I'm glad I'm strong enough to not contact him and to avoid him at all costs. It hurts to be rejected though, and I do not want to see him with anybody at all. I just want to get over him. I feel like such a fool and I don't understand how someone can be so callous with another person's heart like he was with mine. While we were dating, I had heard things about him, but I never confronted him about them. For instance, he had told me about a girl he dated years ago and he made the comment about her being a psycho and jealous at that time. What he failed to tell me was that they were engaged and she had the wedding dress and the date was set - and he called it off. Well, this is the same girl that cuts his hair now. I guess if she can get over him, I surely can!
Please tell me how I can stop feeling so rejected and wondering what was wrong with me and why he didn't want me. Also, I keep thinking about good it was at first and I want to stop that. Is he really that person that I met at first or is he the a-hole that I ended up leaving?? Please help me.

He sounds like a man with commintment issues. I recently bought the book, He's Scared, She's Scared by Steven Carter and Julia Sokol. They describe the characteristics of men and women who suffer from commitmentphobia and your man sounds like it.
I think I may also have been involved with someone like that. They come on very strong in the beginning, telling you how much they love you and wrapping you up in all sorts of exciting plans and fantasies. Then once they have you, they change. They start to get cool; sometimes they pick on you and find fault, etc.
It's not you, sglfrever, believe me it's not you. Part of the problem is that these people are so conflicted and they loved us so much in the beginning that we think we must have done something to make them change. But it's not you, and it's not me. Get the book if you can. It may help you look at your own patterns in dating men.
Don't try to figure him out. You'll only drive yourself crazy. Just walk away and be glad you didn't get stuck with him.
I have contemplated the fact that he could have commitment issues, and I've even read some books based on just that. If he does, he's fooling himself into thinking that he doesn't because he said if he found the right one, he'd get married again. He also said that he was deeply in love with his last girlfriend who moved away for a job. Then again, I've also heard him say "That the lonely way was the simple way". It's so confusing. You're right. If I try to figure it out, I'll go nuts!
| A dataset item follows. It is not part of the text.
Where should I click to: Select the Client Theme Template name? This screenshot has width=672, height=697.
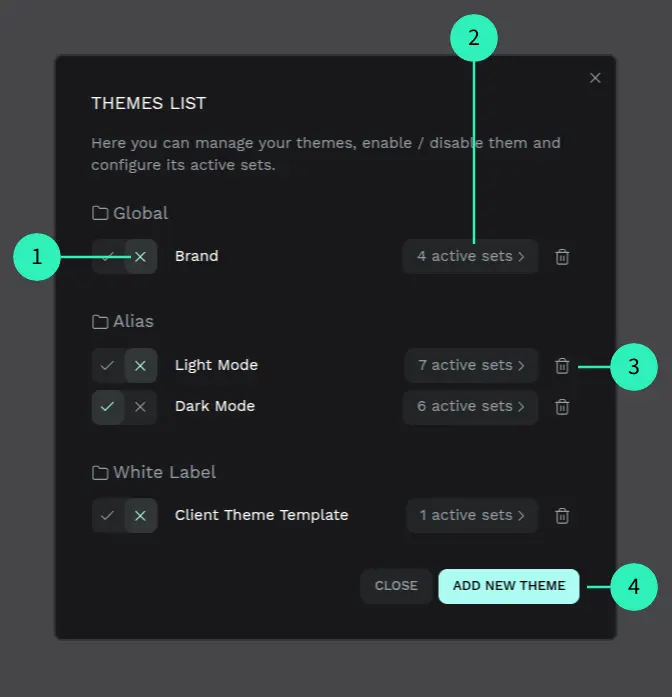pyautogui.click(x=261, y=516)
Thank you so much for posting. I just need to get all the support I can right now. Deep down inside, I know I did absolutely nothing wrong to make him change like he did. If he had of had any respect for me at all, he wouldn't have used me as a doormat and treated me the way he did for months. He would have been open and honest and let go of me a long time ago. Any self-respecting person with morals and a heart doesn't treat somebody the way he did me. I am 39 years old and I have never ever had a man treat me like that before.
Thank you for your insight. You have made me feel so much better.:)
ouch....i am so sorry for what you are going thru but unfortunately your story is all to common....run right out and buy yourself a copy of the book Men who Cant Love, by Steven Carter....
you are dealing with a classic committment phobic man here and i think this book will give you some comfort
you must know this has nothing to do with you and everything to do with him...you have now seen the real person and i dont think this is the kind of person you want to trust your heart with....
after you read this book you will realize that your story could have been a chapter of its own...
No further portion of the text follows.